| PROBLEM |
Beginning with the line that holds "Privacy beleid (2417, 1426)", copy every remaining line of the listing below exactly, and leave the pictures out.

| RECORDS FOR THIS EXERCISE |
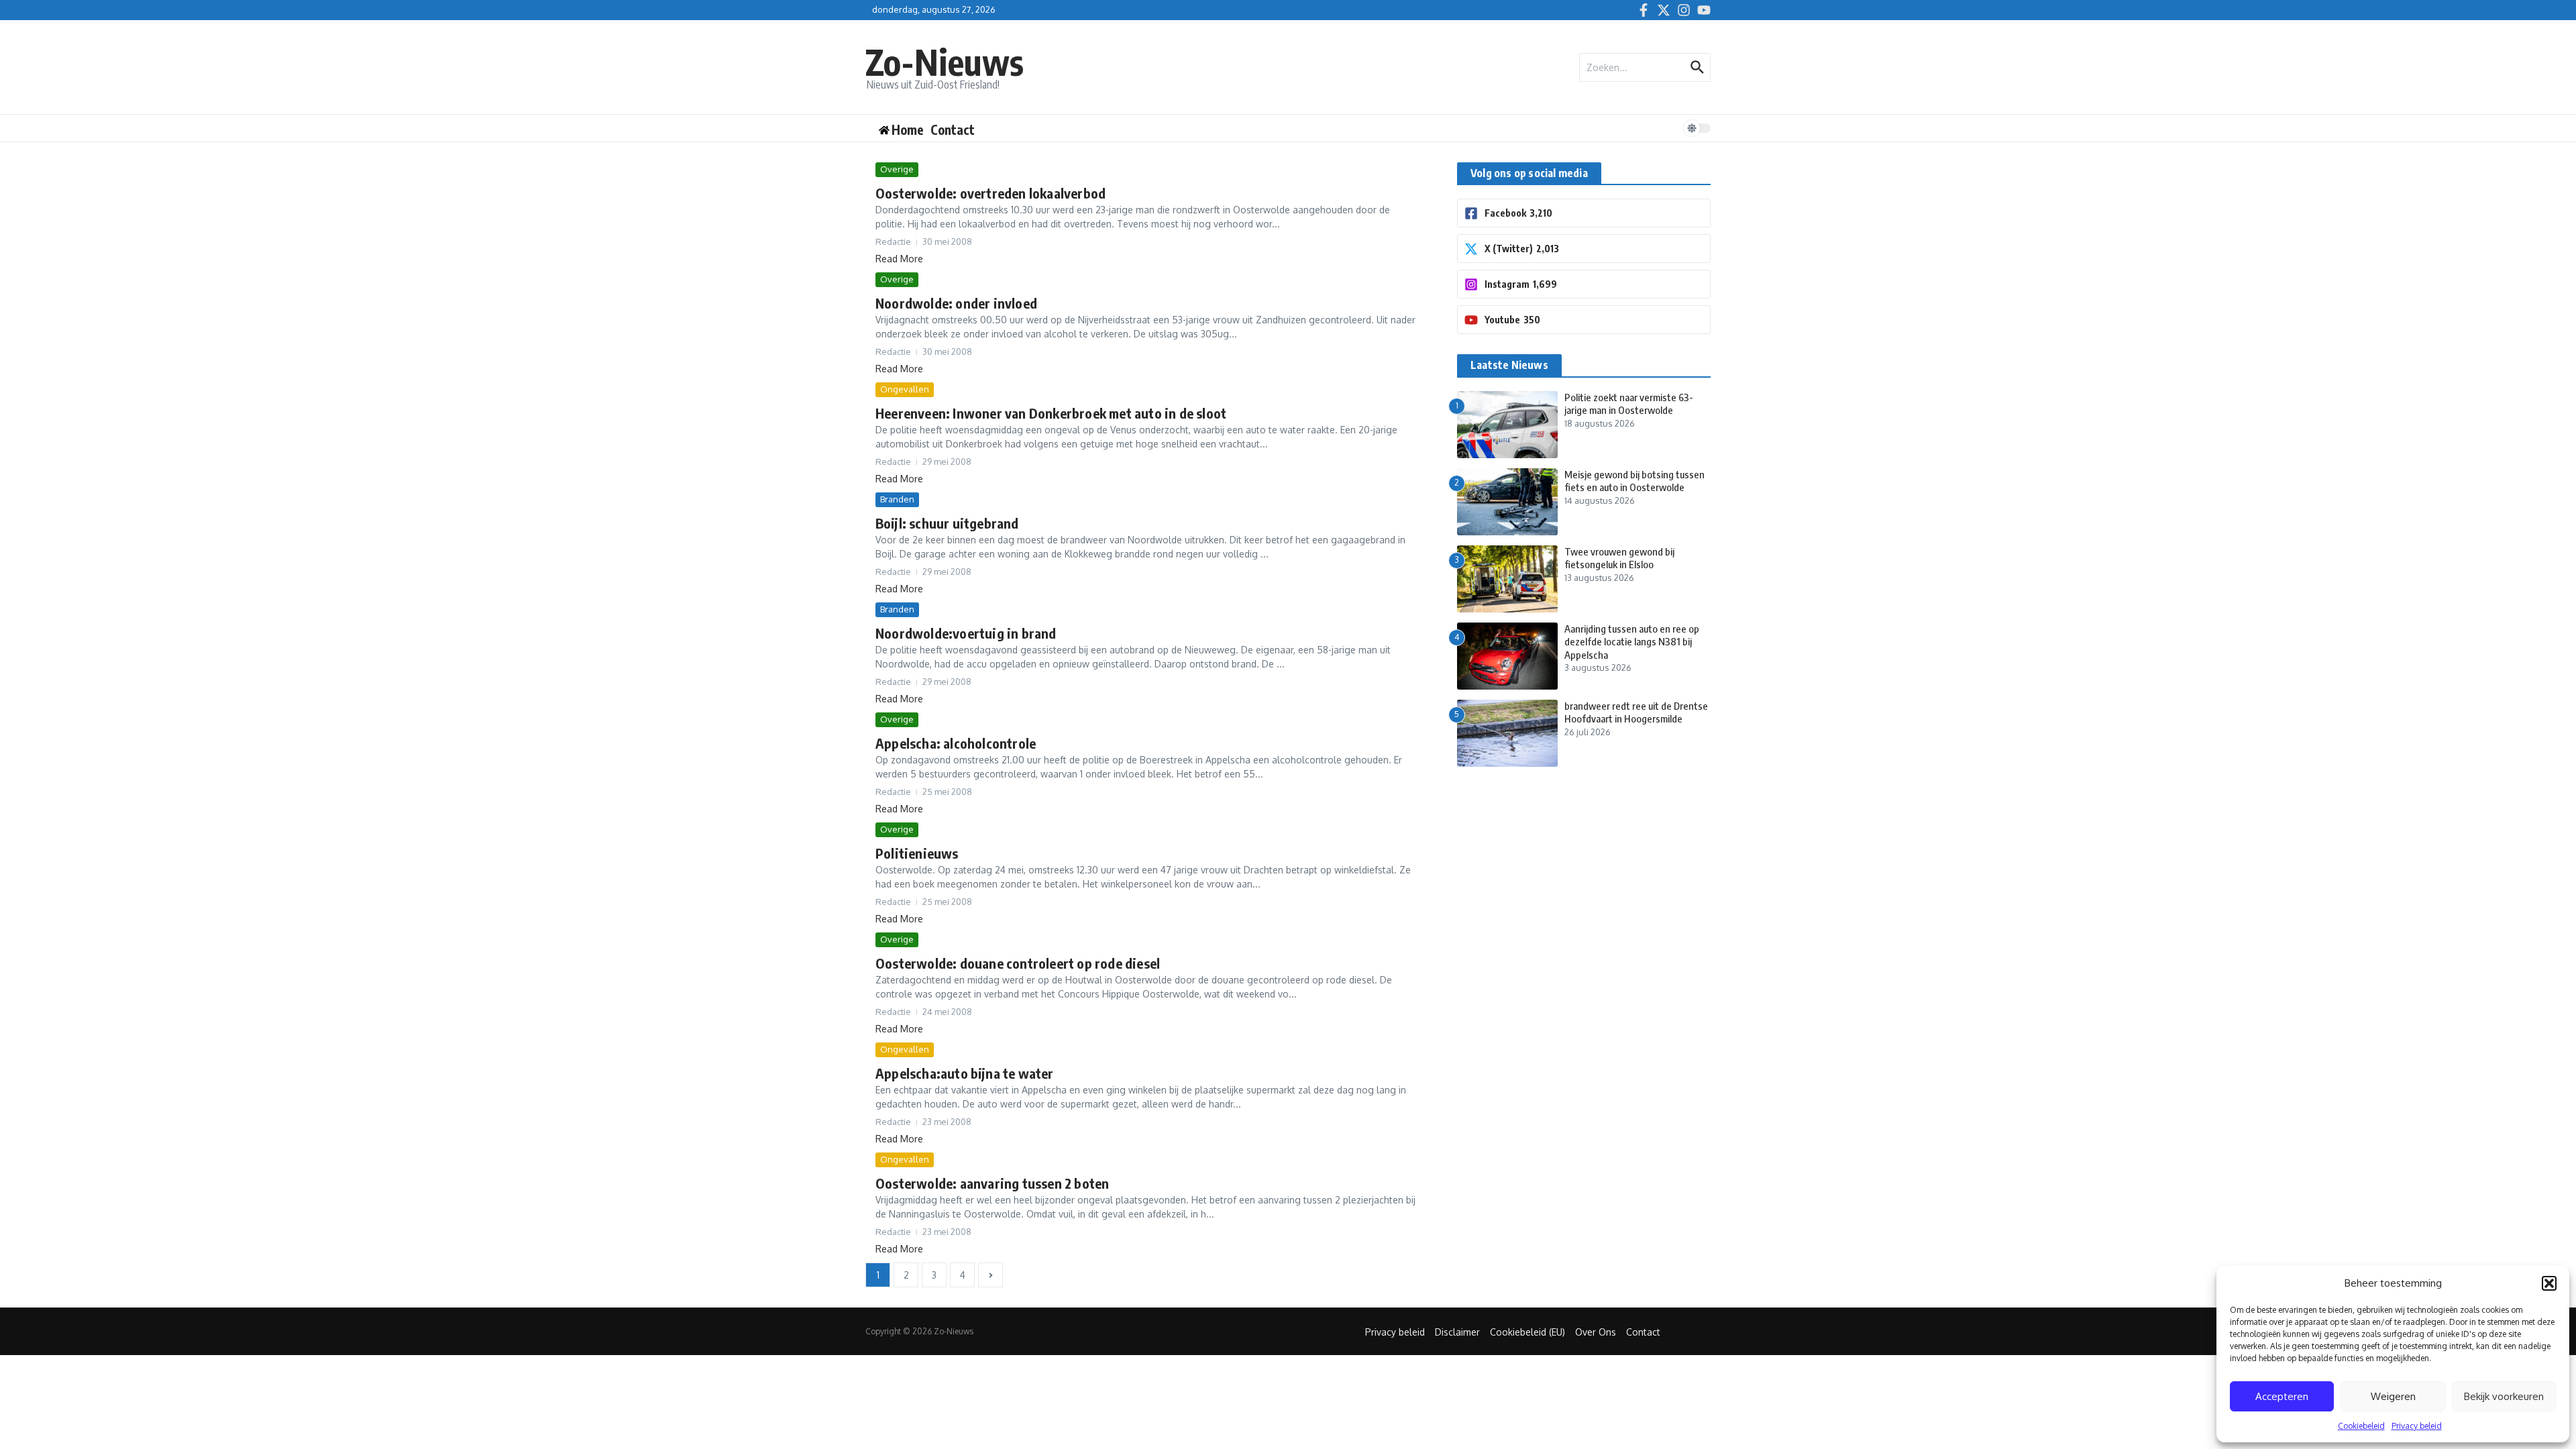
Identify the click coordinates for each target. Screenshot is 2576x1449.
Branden (897, 499)
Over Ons (1595, 1332)
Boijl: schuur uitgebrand (947, 523)
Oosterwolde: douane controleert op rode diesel (1017, 963)
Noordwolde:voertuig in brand (966, 633)
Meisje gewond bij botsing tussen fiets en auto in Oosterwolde (1634, 481)
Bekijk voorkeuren (2504, 1396)
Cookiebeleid (2361, 1426)
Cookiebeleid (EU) (1527, 1332)
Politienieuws (917, 853)
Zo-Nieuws (944, 61)
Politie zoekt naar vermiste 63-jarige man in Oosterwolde (1628, 404)
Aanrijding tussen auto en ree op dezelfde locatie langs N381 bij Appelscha (1631, 642)
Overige (897, 169)
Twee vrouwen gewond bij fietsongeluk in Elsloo (1619, 558)
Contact (952, 129)
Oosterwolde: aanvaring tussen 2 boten (992, 1183)
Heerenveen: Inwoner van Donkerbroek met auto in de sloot (1050, 413)
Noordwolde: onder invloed (956, 302)
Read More (899, 258)
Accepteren (2281, 1396)
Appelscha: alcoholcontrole (955, 743)
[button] (2549, 1283)
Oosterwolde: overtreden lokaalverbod (990, 192)
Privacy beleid (2417, 1426)
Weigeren (2393, 1396)
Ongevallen (904, 389)
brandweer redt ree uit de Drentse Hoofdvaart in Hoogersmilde (1636, 712)
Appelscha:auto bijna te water (964, 1073)
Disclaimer (1457, 1332)
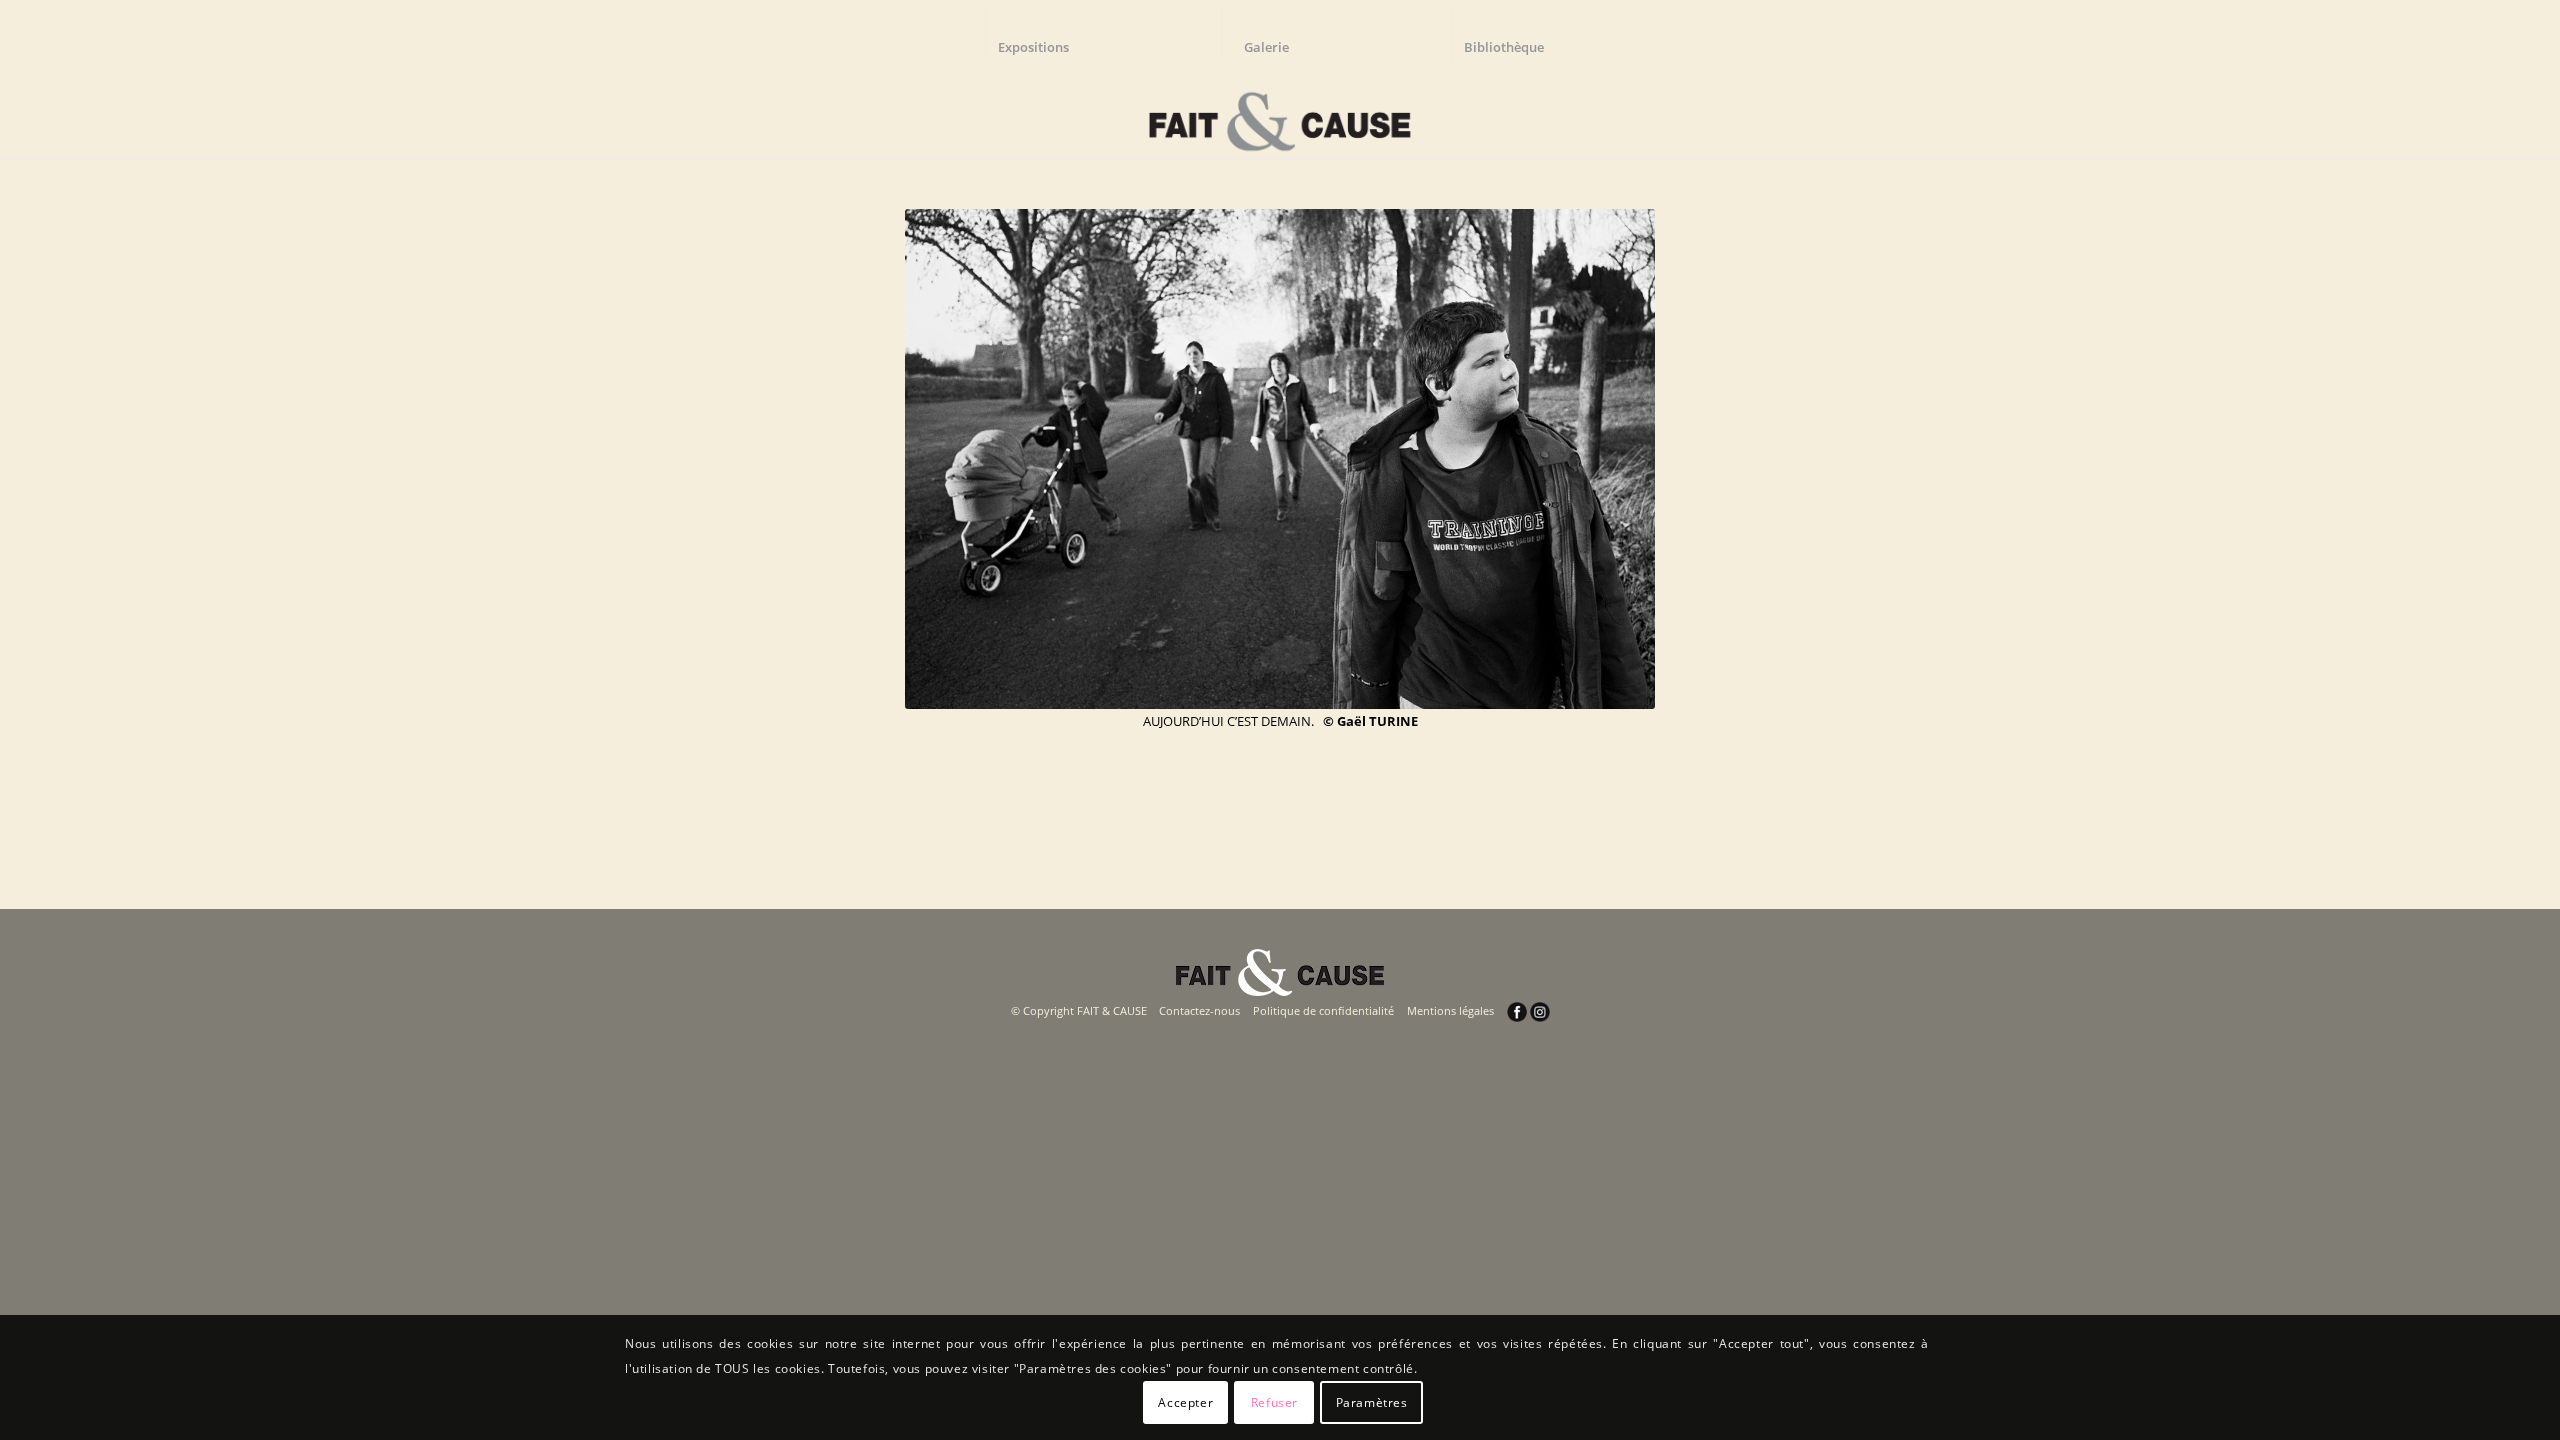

| TASK ANSWER |
Privacy beleid (2417, 1426)
Weigeren (2393, 1396)
Ongevallen (904, 389)
brandweer redt ree uit de Drentse Hoofdvaart in Hoogersmilde (1636, 712)
Appelscha:auto bijna te water (964, 1073)
Disclaimer (1457, 1332)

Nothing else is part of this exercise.